§ Assignment
For the entries below, state how many lines include the string "screenshot", and write nothing besides that number.

(Records from a data collection)

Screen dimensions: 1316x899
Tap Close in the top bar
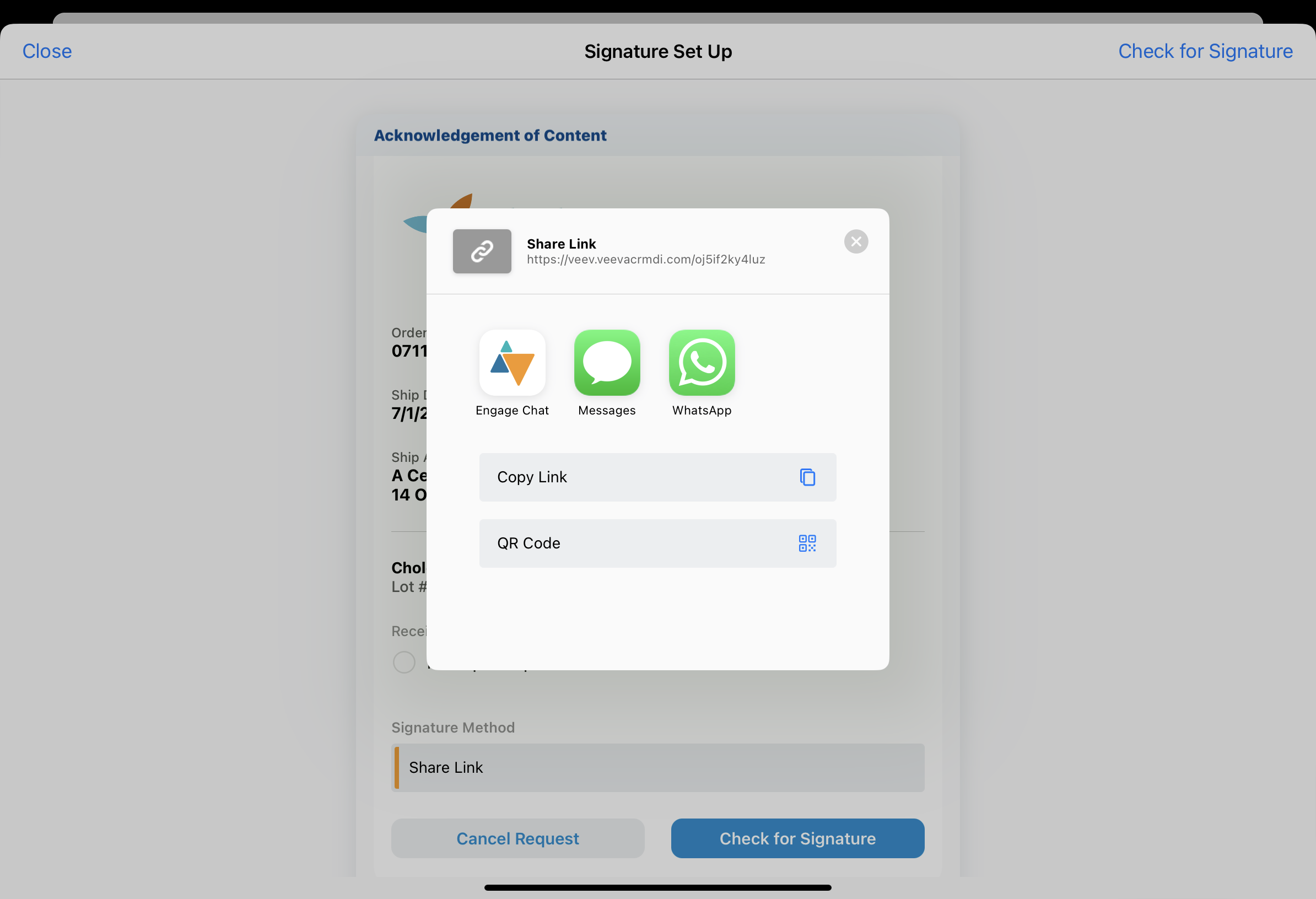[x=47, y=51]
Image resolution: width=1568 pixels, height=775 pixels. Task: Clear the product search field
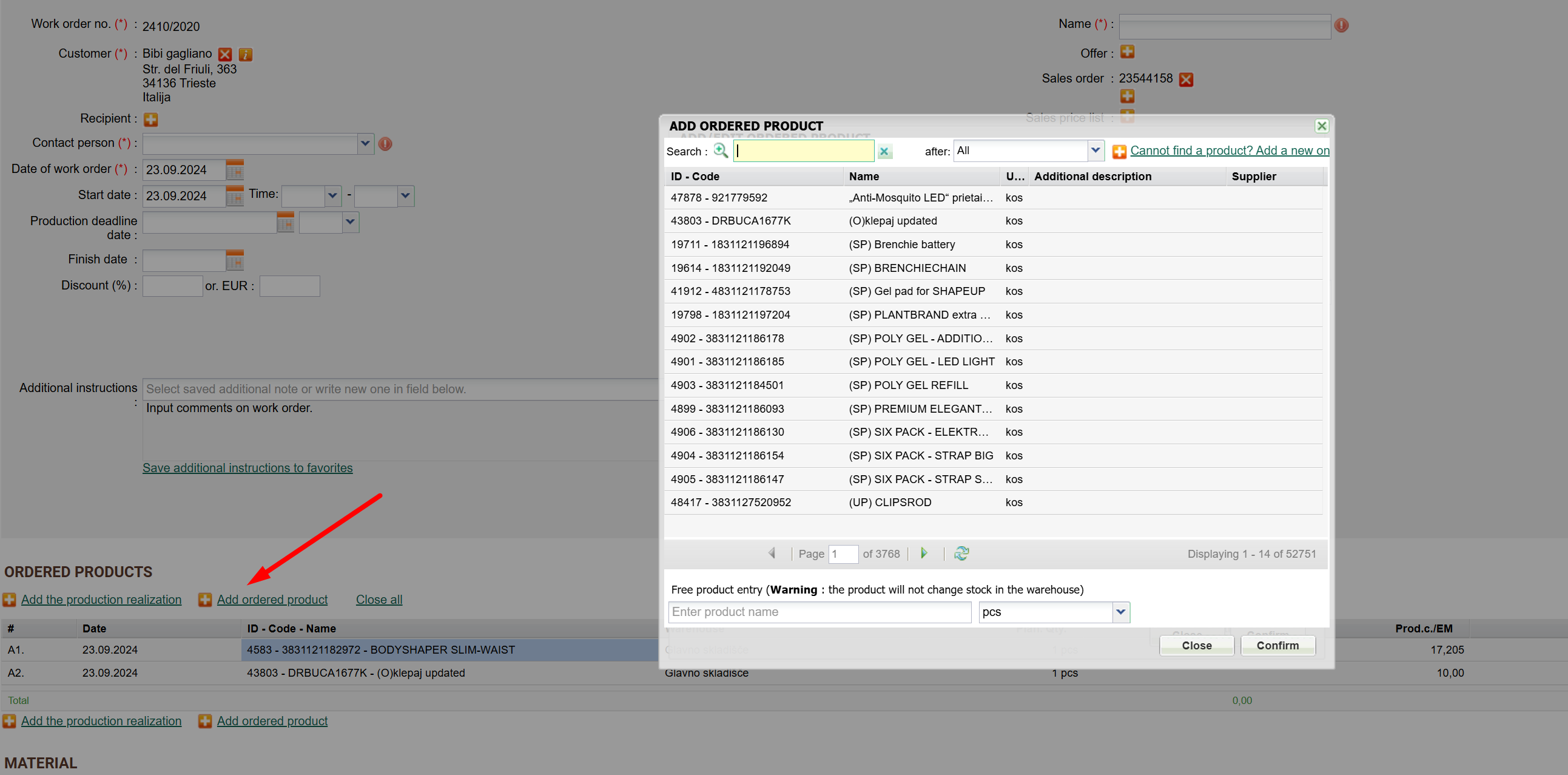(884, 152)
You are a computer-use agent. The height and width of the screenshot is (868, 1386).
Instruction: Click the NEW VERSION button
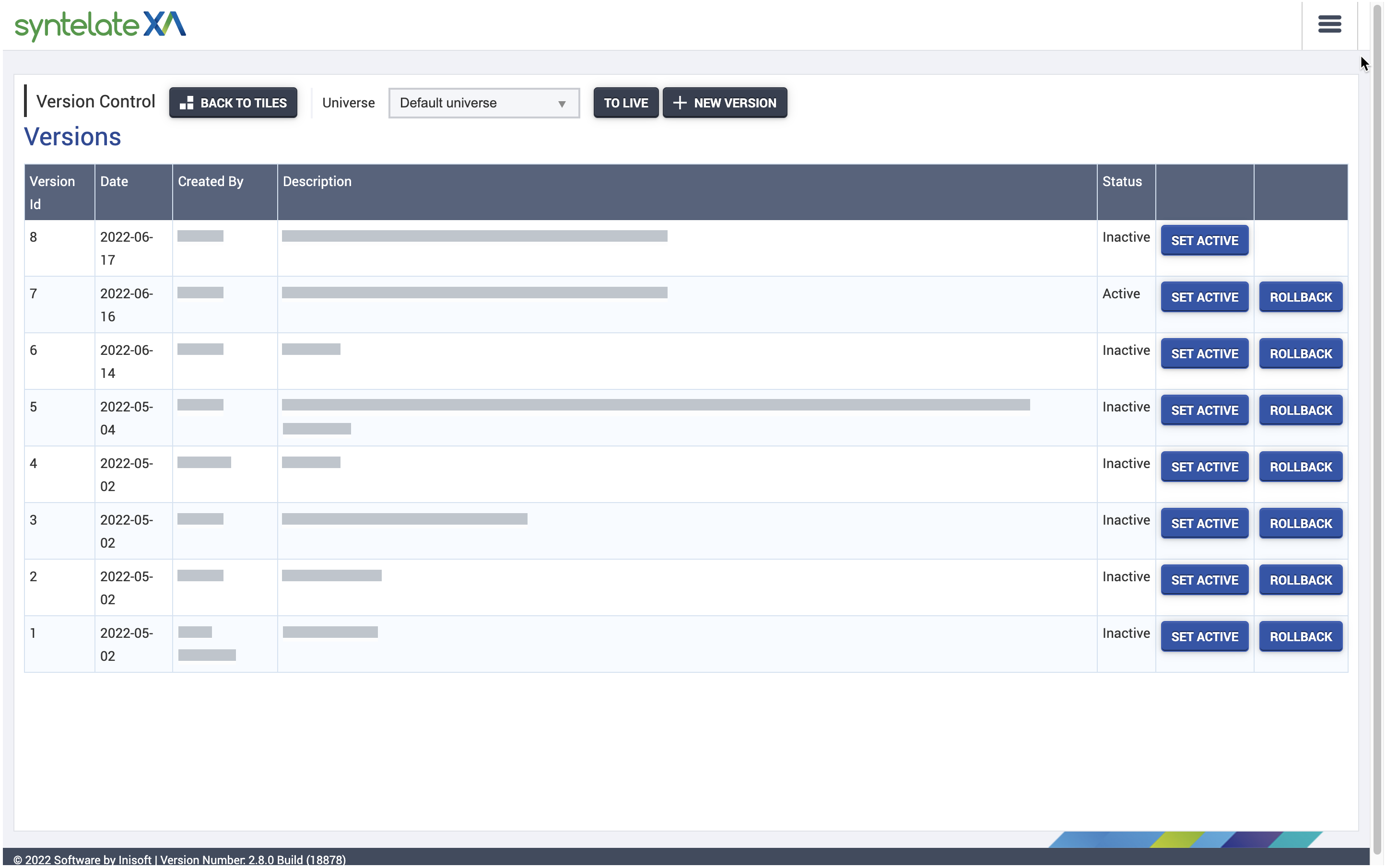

* * *

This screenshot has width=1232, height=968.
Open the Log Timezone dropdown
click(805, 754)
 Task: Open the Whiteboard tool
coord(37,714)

§ Exercise solution
2